The Labatt Brewing Company Archival Collection, valued at more than $7.6 million, is considered one of Canada’s most significant collections of historic corporate materials. The collection is the largest single gift housed in the Archives and Research Collection Centre at the D. B. Weldon Library.
“This is the first historical collection in Canada to represent the brewing industry and we are very pleased to hand over its custodianship to Western,” says Labatt president Bary Benun. He was one of several brewery, university and city officials on hand for the donation announcement this morning at the John Kinder Labatt Room in the downtown London brewery. “This means that Labatt’s invaluable corporate legacy will be available to academics and the public alike, providing valuable insight into the brewing industry and business in general, industrial relations, the economy, society and work forces and labour relations of the past 164 years.”
Until four years ago, the material Labatt had gathered since its founding – along with other materials acquired as a result of acquisitions of smaller Canadian breweries over the years – resided in thousands upon thousands of boxes, drawers and filing cabinets across the country.
Amongst some of the collection, the artifacts include John Labatt’s personal letter book (1883-1906) containing company correspondence; a brewery book (1884-1895) providing details of daily production and year-end summaries; a stereoscopic slide viewer (1950s) used to train staff to identify aluminum can defects; draft minutes of the first Board of Directors meeting (1911); and the certificate of registration of the ‘Blue’ trademark.
‘Project Dusty,’ as affectionately branded by Labatt’s, brought those disparate pieces together. The company, along with professional archivists, gathered, catalogued, itemized and organized virtually all its irreplaceable corporate documents.
The materials illustrate the evolution of corporate governance and management models and include market research; commercial advertising which mirrors Canadian cultural values and trends; research, technology and engineering materials related to brewing processes and innovations; and iconic images of corporate branding, packaging and memorabilia.
The collection also provides interesting details on key phases in Labatt’s corporate history, including the origins of John Labatt’s brewery in London, its growth into a national brewer and acquisition by Belgian-based Interbrew. The total collection required more than 2,600 boxes.
“This is a unique opportunity for Western, especially because we are located in Labatt’s hometown and have enjoyed a long relationship with the company,” says Western president Amit Chakma. “In fact, we have benefited greatly from the generosity of the Labatt family and the corporation ever since the founding of our university. It is an honour to be associated with one of the Canada’s oldest companies, and to be entrusted with the stewardship of a rare and historical collection that has been preserved and maintained in such excellent condition.”

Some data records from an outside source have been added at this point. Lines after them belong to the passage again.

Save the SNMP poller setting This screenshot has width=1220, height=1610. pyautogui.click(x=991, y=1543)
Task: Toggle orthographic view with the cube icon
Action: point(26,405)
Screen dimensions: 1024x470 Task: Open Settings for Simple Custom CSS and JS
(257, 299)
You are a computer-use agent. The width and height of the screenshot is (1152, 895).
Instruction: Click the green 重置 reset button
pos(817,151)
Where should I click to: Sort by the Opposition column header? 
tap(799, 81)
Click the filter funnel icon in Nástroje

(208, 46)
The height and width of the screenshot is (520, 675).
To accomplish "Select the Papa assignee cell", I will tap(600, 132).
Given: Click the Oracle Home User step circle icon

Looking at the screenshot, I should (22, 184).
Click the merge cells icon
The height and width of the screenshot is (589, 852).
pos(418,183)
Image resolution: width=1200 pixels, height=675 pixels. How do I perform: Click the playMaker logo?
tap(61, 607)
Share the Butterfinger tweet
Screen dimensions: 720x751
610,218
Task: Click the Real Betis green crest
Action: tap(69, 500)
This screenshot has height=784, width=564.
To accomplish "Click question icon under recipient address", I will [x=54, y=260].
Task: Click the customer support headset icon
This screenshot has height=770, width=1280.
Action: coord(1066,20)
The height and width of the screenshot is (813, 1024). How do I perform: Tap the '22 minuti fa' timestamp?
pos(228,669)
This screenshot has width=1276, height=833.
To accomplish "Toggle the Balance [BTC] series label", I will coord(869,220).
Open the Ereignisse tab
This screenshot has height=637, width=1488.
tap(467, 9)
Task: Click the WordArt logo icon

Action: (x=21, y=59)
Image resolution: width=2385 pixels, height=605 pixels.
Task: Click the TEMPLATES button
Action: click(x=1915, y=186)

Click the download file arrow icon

Labatt’s also donated $200,000 to assist Western in digitizing portions of the collection, which will help preserve and make key content of the collection more accessible.
The Canadian Cultural Property Export Review Board deemed Labatt’s corporate historical material and collection to be of “outstanding significance and national importance.” University librarian Joyce Garnett echoes those sentiments.
“The potential value of this collection for teaching and research cannot be underestimated,” she says. “Not only will the collection provide researchers with insight into both a Canadian business success story and a significant chapter in London’s history, it will provide students with an interesting perspective on business concepts and insight into how Canadian society and sensibilities have evolved over more than a century and a half.”
University archivist Robin Keirstead says one does not have too many opportunities during their archival career to acquire a donation of this size, scope and significance. He feels this latest gift to Western will cement its reputation as one of the centres for business archives in the country.
“While it may be a bunch of old papers to some, for those interested in understanding our history a donation of this type is a goldmine – both for the information contained in the records but also for the records themselves,” he says. He adds he cannot help but think about life in bygone eras when looking at original plans for a new brewery building, that would become an integral part of the local streetscape, or original artwork for the iconic Streamliner.
“If we want to understand how society has changed over the last century and a half, we have been given the opportunity to look at this evolution through the lens of one of our major industries. Because of its comprehensiveness, the Labatt Archives will allow researchers to do much more than just scratch the surface on many issues of interest,” Keirstead says. “This is what makes the donation of particular significance for a research-intensive university like Western.”
Also today, the Labatt Material Culture Collection, made up of original art, artifacts and collectibles, was donated to Museum London.